Please copy every record below exactly and leave out the pictures.

***** Supplied data

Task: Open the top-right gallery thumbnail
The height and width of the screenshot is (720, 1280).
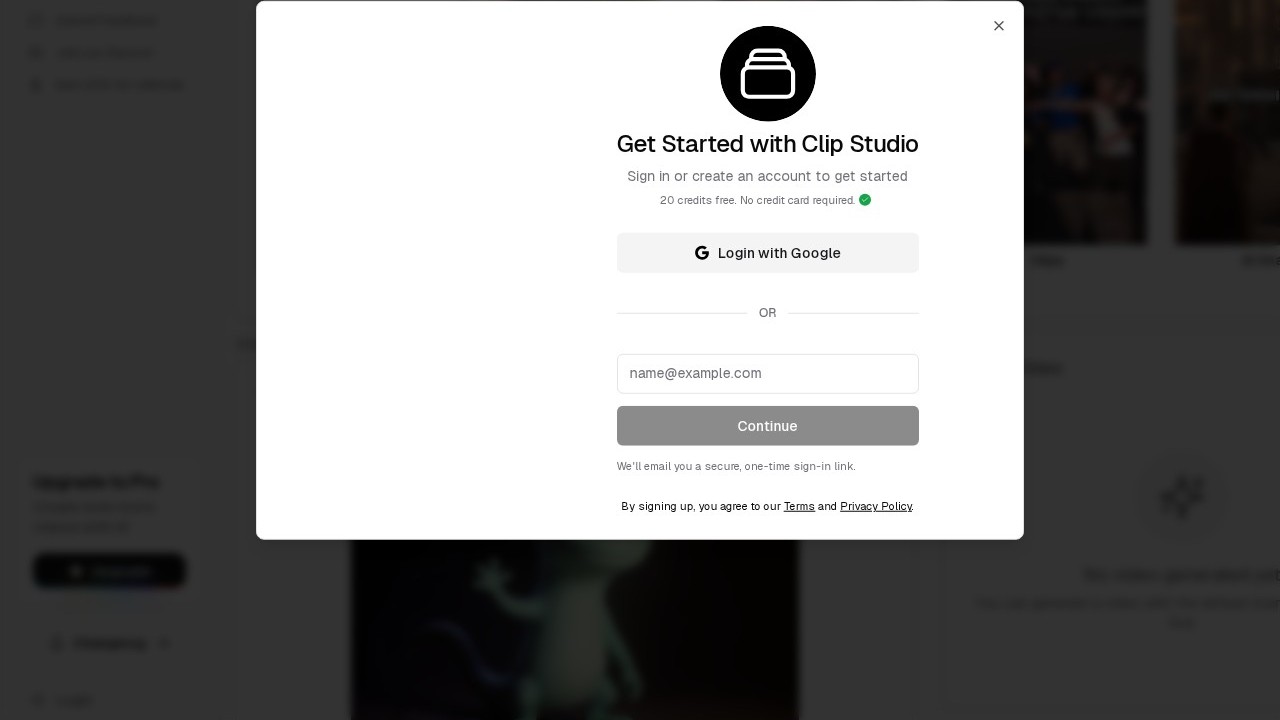Action: point(1227,122)
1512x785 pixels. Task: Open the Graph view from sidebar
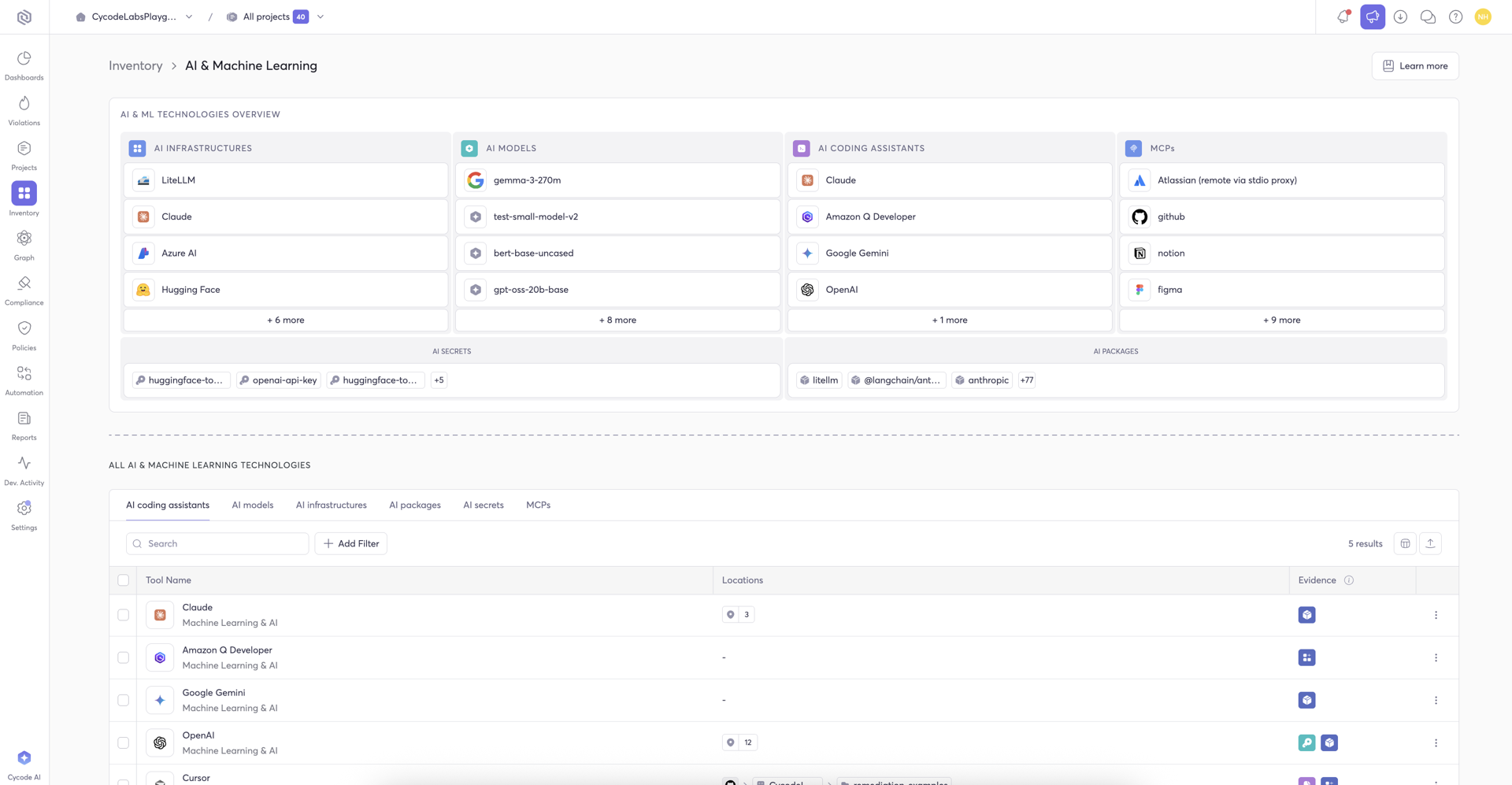tap(24, 246)
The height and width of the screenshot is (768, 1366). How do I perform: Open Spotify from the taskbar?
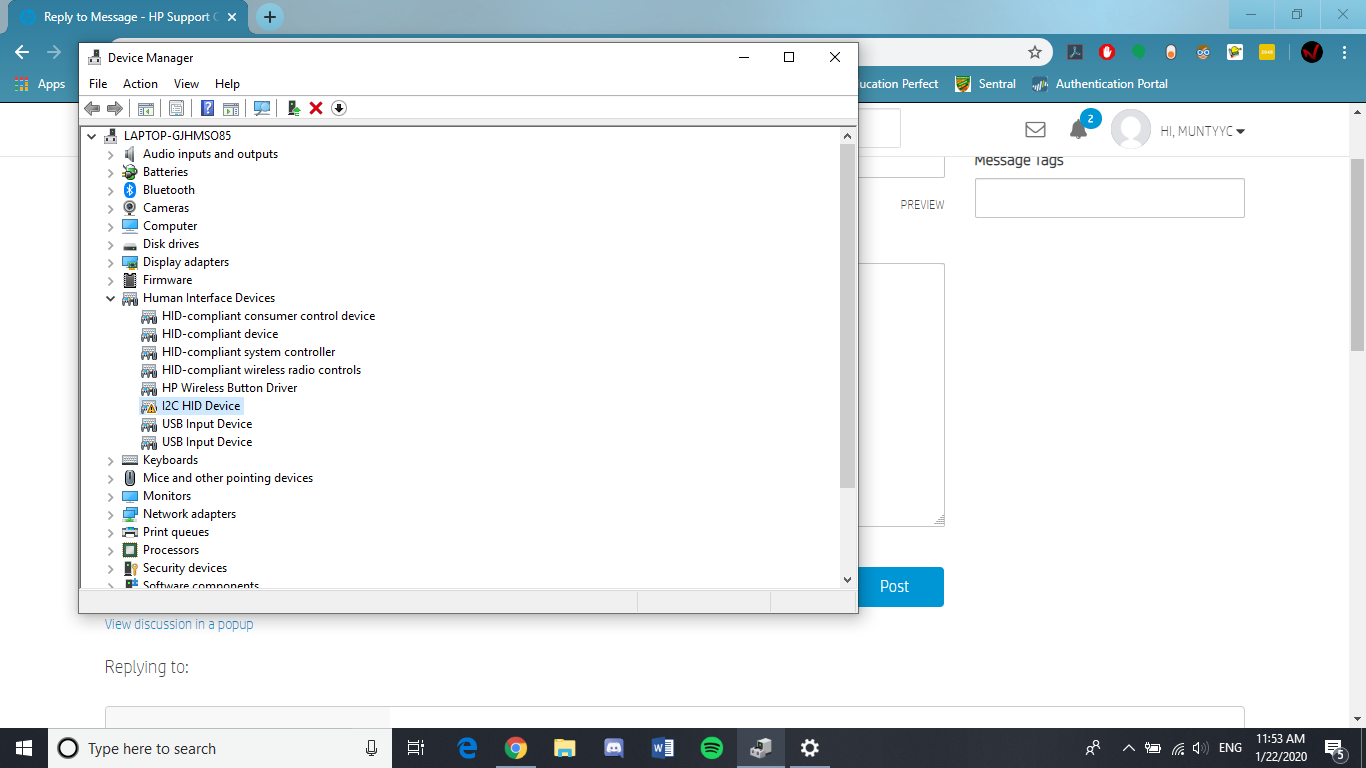pos(711,747)
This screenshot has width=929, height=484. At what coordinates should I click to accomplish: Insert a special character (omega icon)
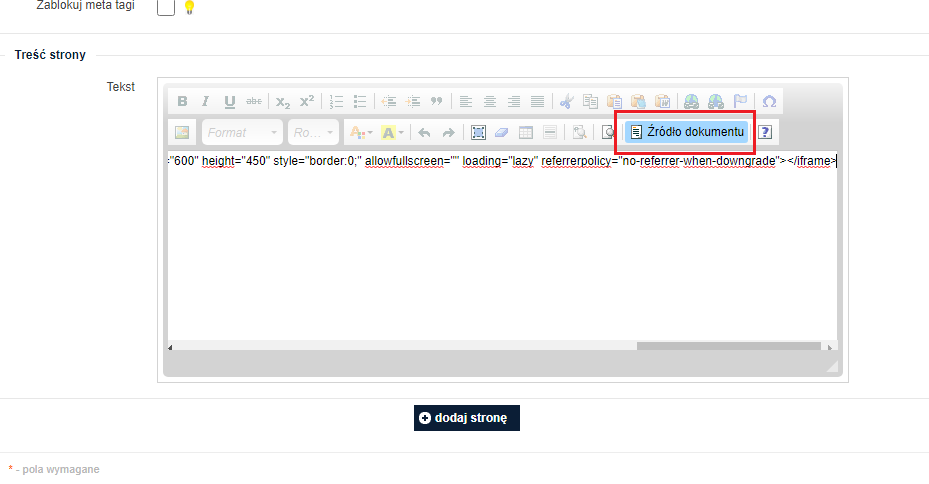coord(769,101)
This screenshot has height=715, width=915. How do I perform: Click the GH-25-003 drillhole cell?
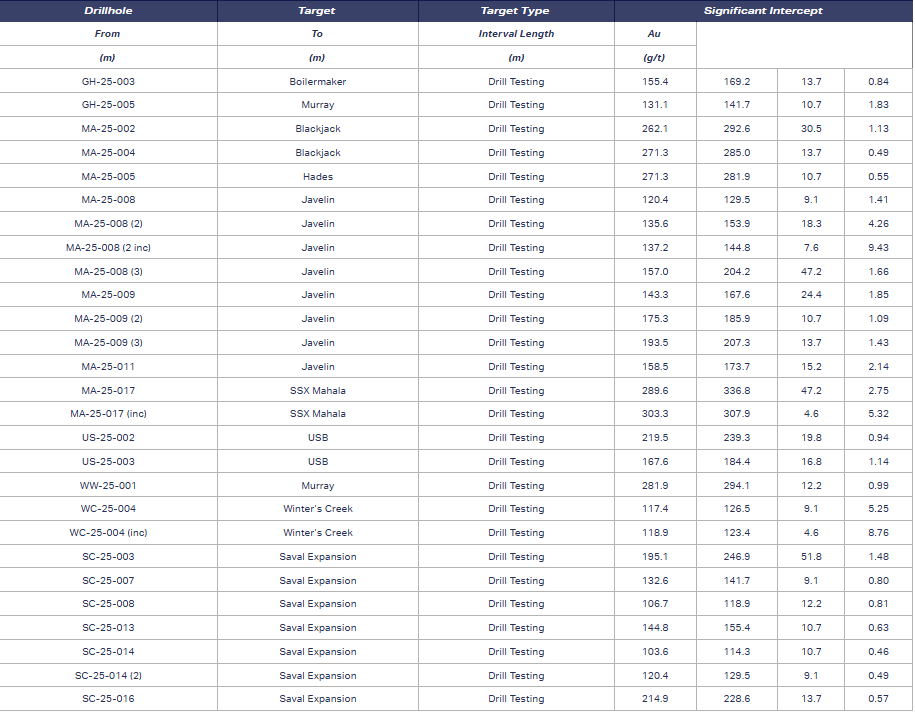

**********

• Reply:
Task: Open the top-right gallery thumbnail
The height and width of the screenshot is (720, 1280).
Action: point(1227,122)
1512x785 pixels. Task: Open the Graph view from sidebar
tap(24, 246)
The height and width of the screenshot is (768, 1366). How do I perform: Open Spotify from the taskbar?
pos(711,747)
This screenshot has width=929, height=484. At what coordinates should I click to accomplish: Insert a special character (omega icon)
coord(769,101)
This screenshot has height=715, width=915. How do I perform: Click the GH-25-003 drillhole cell?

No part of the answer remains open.